For this exercise, restate word for word only the lines from the one containing "Screen dimensions: 1530x772" through the last line below. Pictures do not get copied.

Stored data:
⁂

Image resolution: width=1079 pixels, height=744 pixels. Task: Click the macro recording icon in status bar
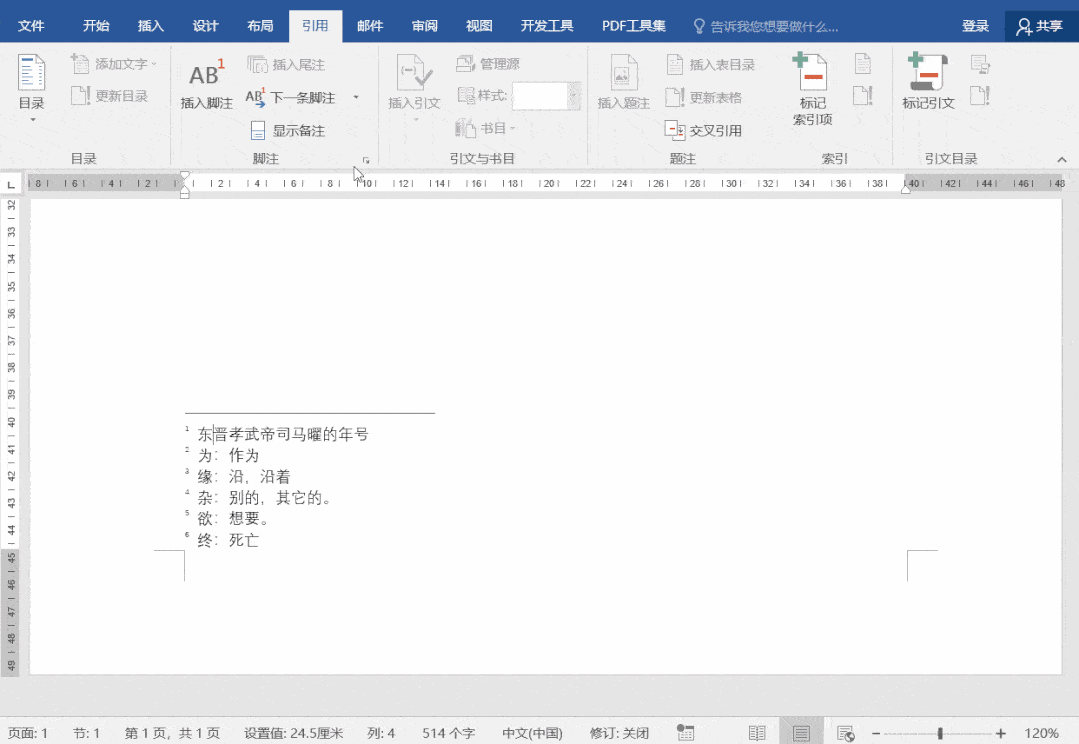point(685,733)
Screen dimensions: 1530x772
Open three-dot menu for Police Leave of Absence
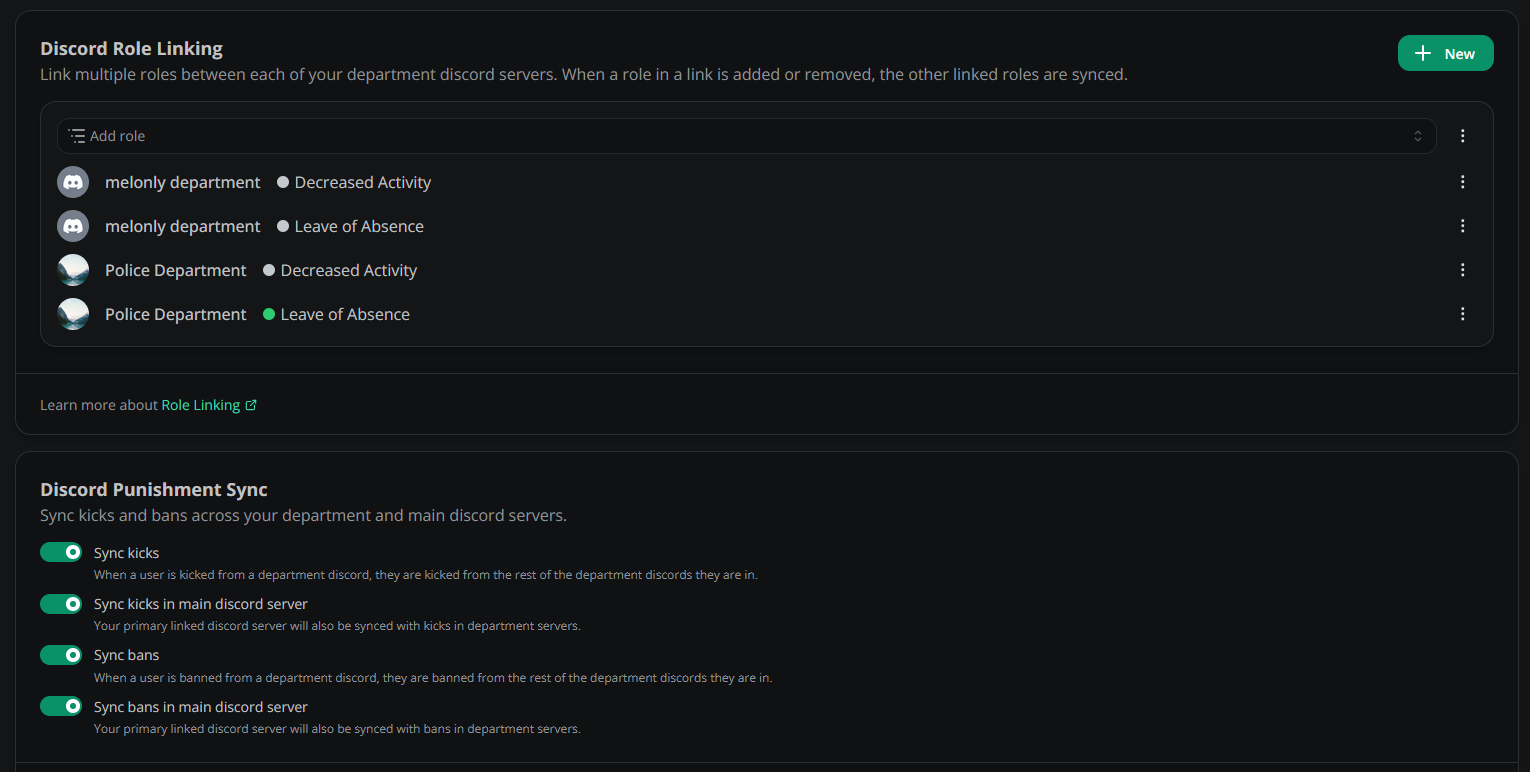1462,313
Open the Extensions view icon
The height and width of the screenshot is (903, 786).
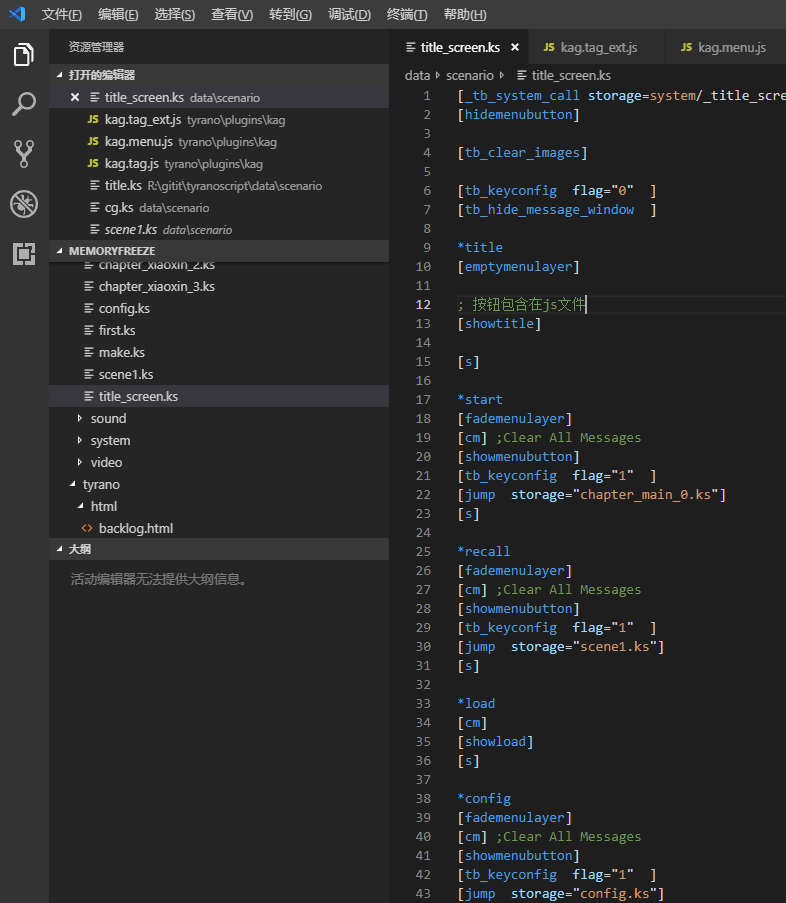[24, 254]
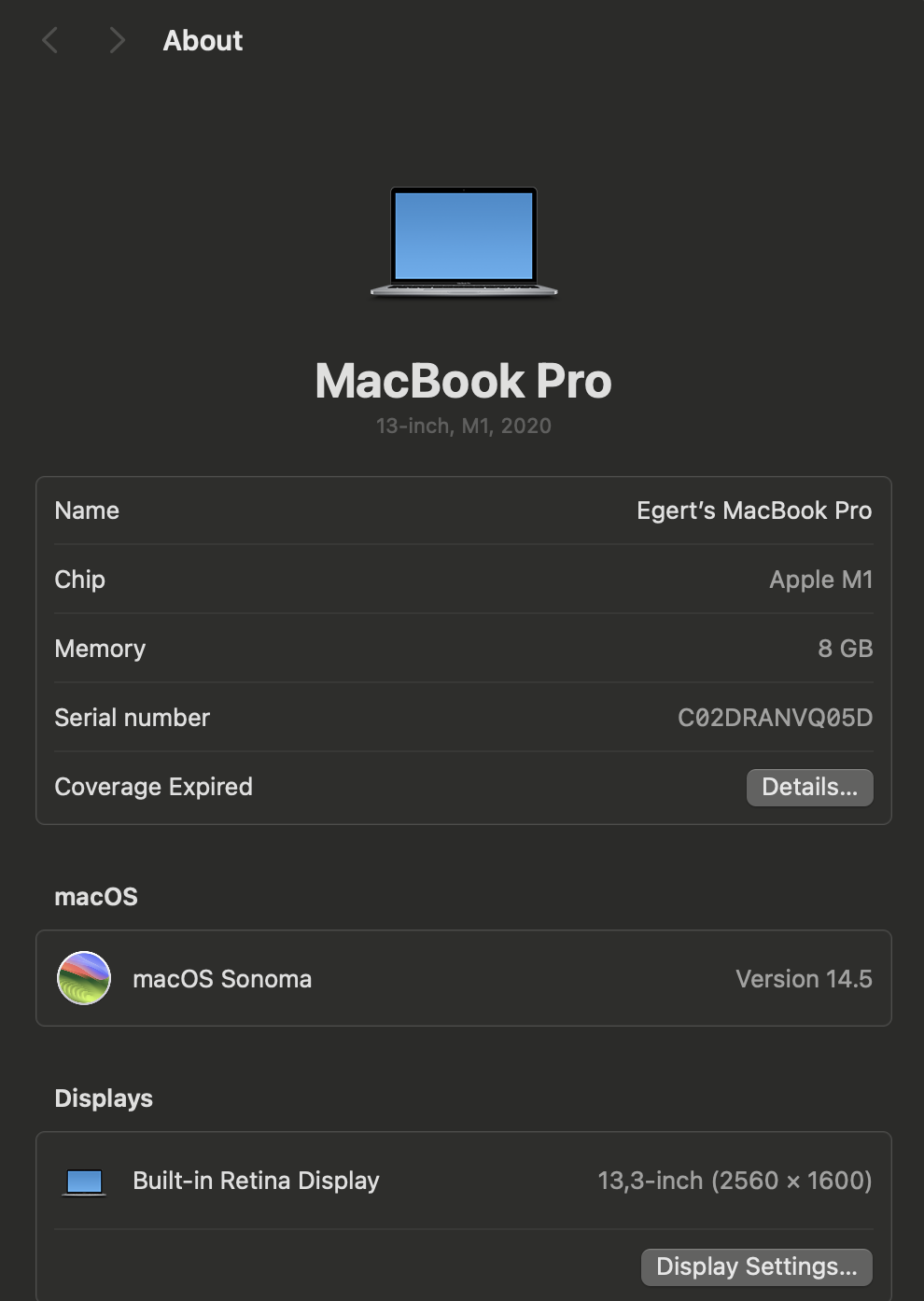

⁂

Exercise solution:
Screen dimensions: 1530x772
Open three-dot menu for Police Leave of Absence
1462,313
Open the Extensions view icon
The height and width of the screenshot is (903, 786).
[24, 254]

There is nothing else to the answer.